◆ DATA TO EXAMINE
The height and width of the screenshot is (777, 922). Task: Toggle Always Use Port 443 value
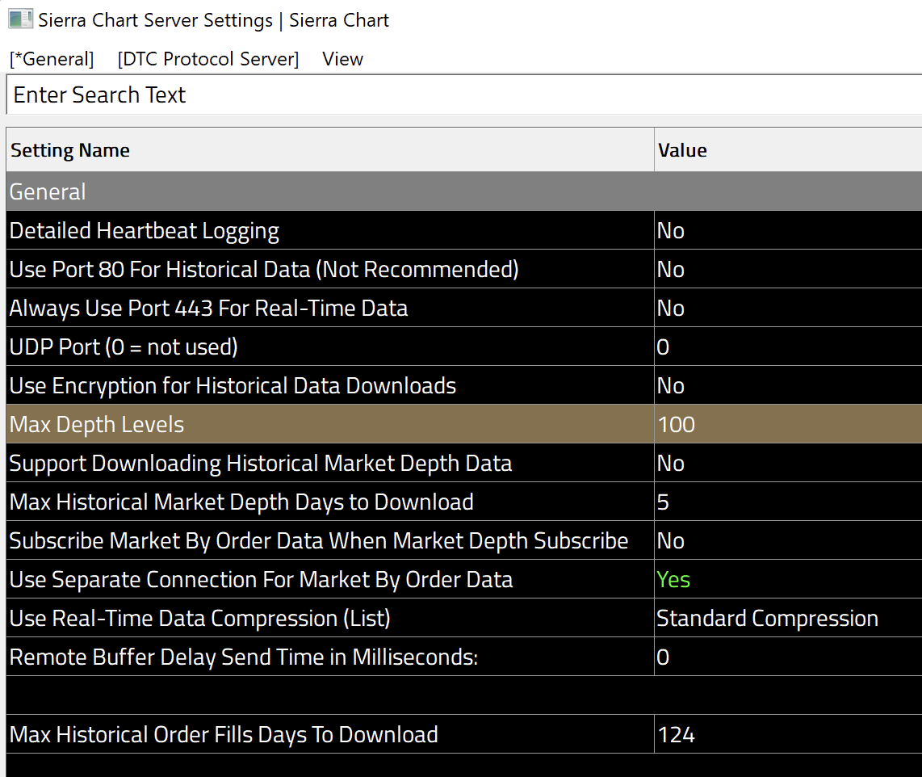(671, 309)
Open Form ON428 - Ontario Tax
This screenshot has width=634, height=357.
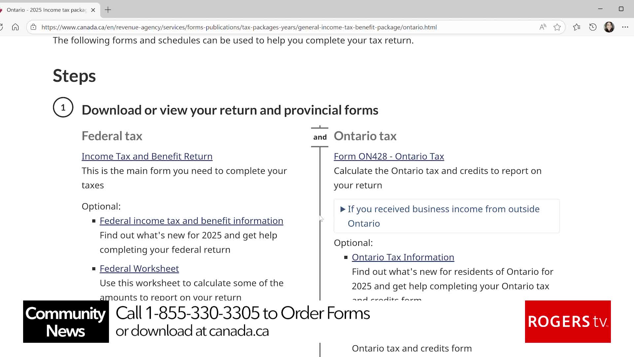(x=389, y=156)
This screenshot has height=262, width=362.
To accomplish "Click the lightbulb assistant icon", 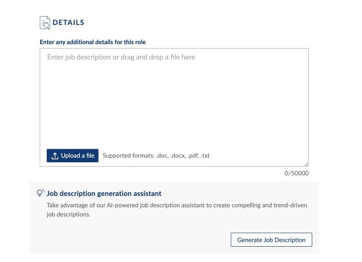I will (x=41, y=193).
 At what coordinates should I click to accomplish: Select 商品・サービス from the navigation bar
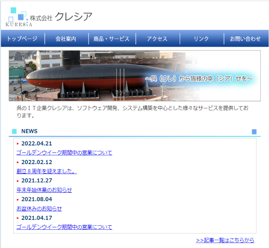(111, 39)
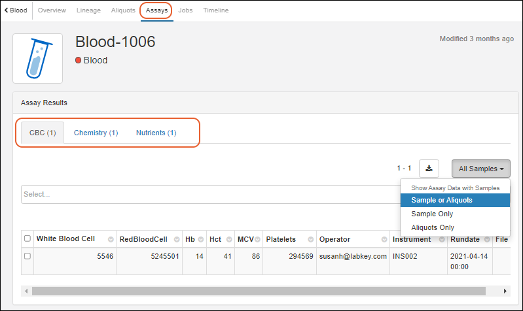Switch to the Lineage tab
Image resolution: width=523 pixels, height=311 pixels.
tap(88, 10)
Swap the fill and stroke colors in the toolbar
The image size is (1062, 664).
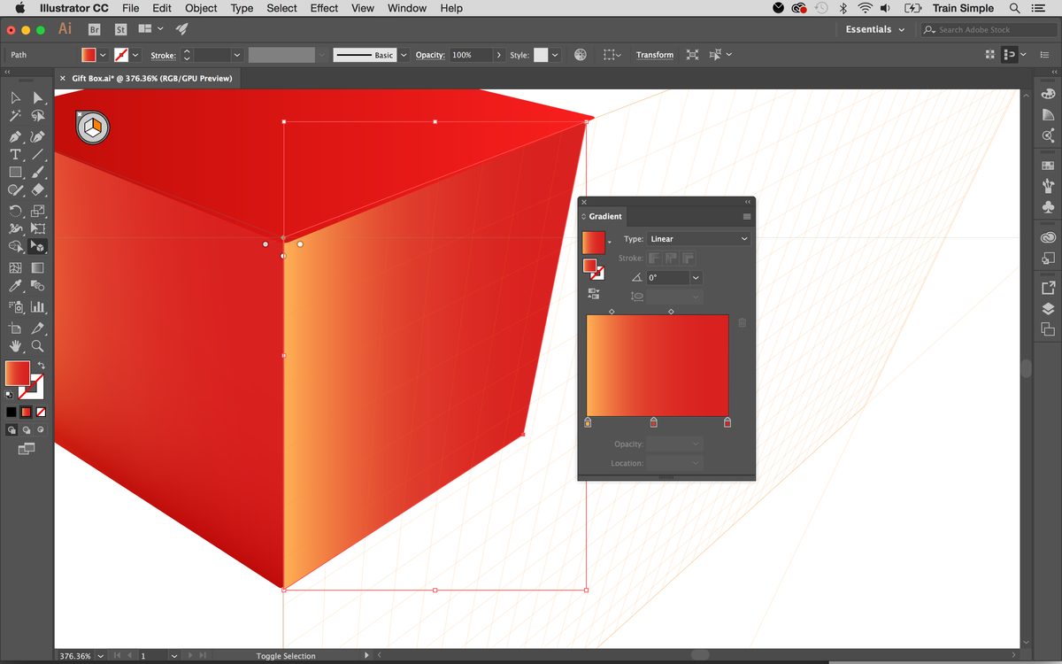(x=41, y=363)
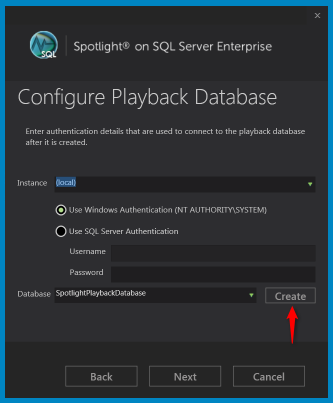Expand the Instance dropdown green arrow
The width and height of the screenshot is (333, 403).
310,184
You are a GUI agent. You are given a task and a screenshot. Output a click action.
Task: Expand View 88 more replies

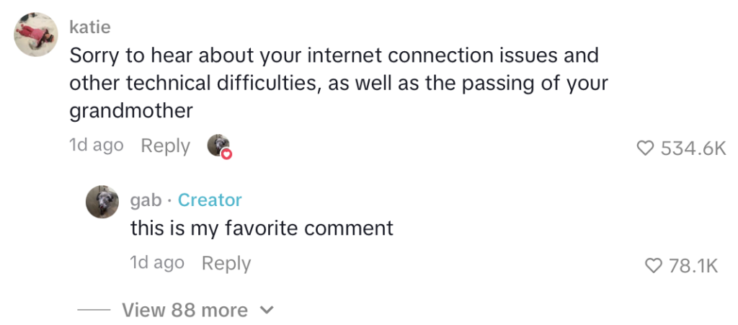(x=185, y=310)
--
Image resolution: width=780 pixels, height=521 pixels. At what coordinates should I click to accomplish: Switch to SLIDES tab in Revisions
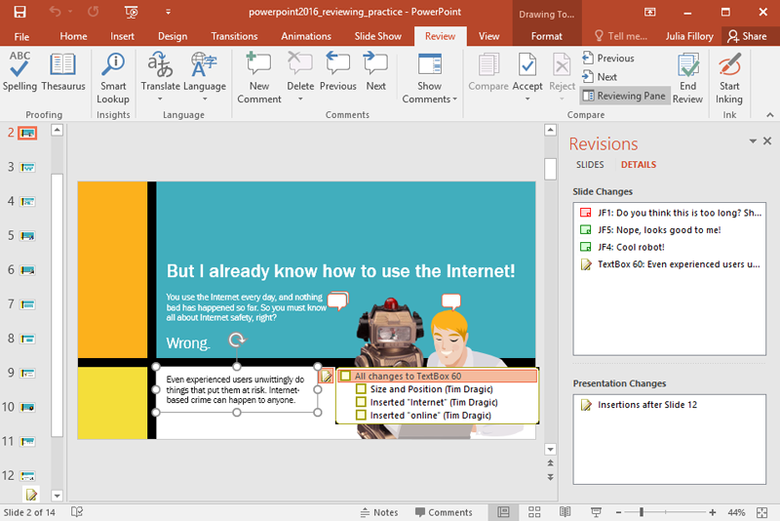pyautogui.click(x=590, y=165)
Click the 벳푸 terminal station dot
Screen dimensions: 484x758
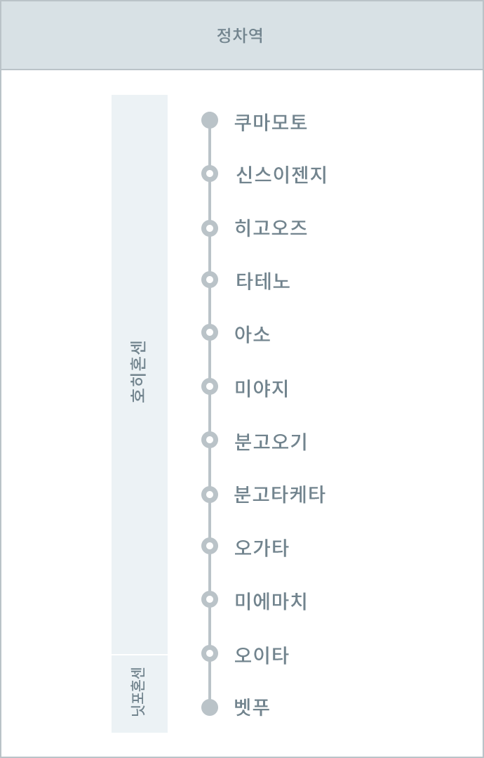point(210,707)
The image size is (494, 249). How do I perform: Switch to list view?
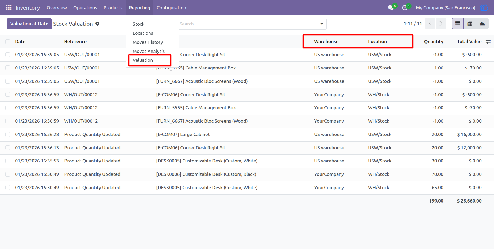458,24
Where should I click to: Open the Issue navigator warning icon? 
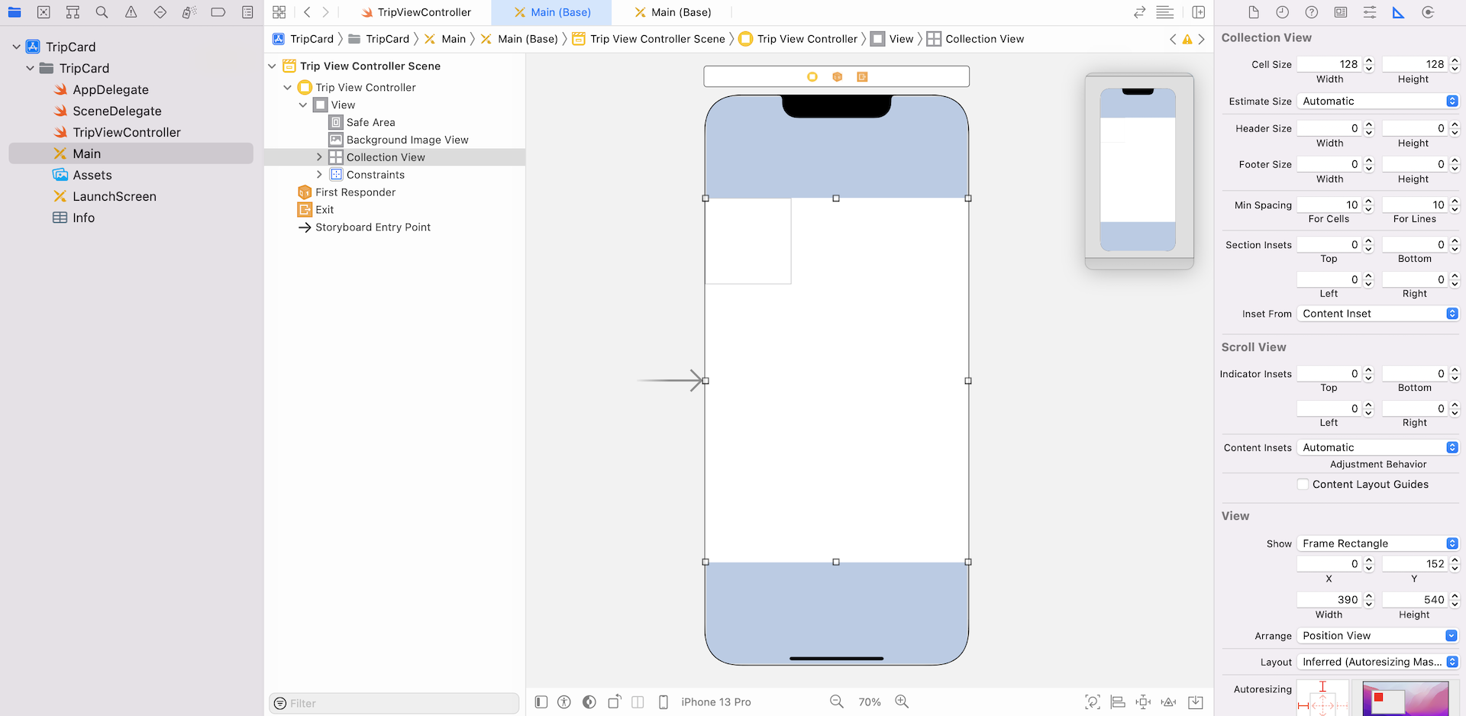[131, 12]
* * *
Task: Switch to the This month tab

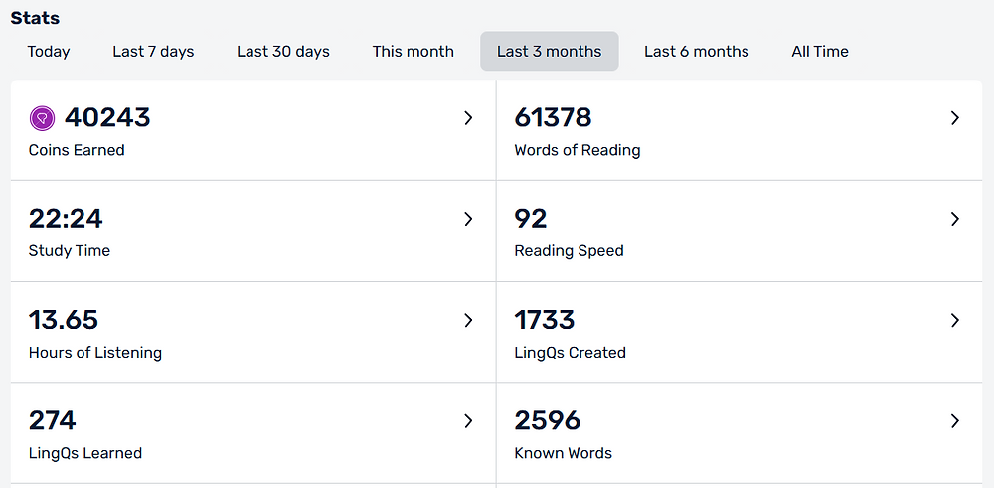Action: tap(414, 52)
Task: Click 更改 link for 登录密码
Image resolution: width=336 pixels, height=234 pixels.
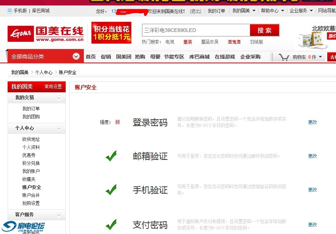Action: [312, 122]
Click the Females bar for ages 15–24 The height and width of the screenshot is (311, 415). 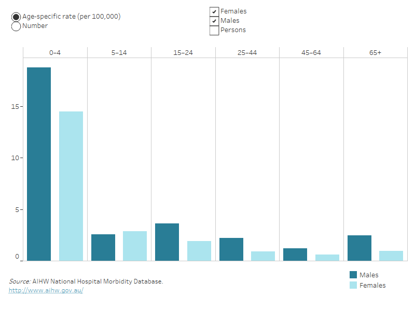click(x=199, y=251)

◆ EXERCISE GOAL
Copy the lines above exactly, starting at the one with "The image size is (1062, 664)." and ending at the one with "You are a GUI", both included. Leave out any pictures and add nothing else.

◆ RESULT
The image size is (1062, 664).
(x=41, y=363)
Expand the Instance dropdown green arrow
The width and height of the screenshot is (333, 403).
310,184
You are a GUI agent. You are given a task and a screenshot. Output a click action.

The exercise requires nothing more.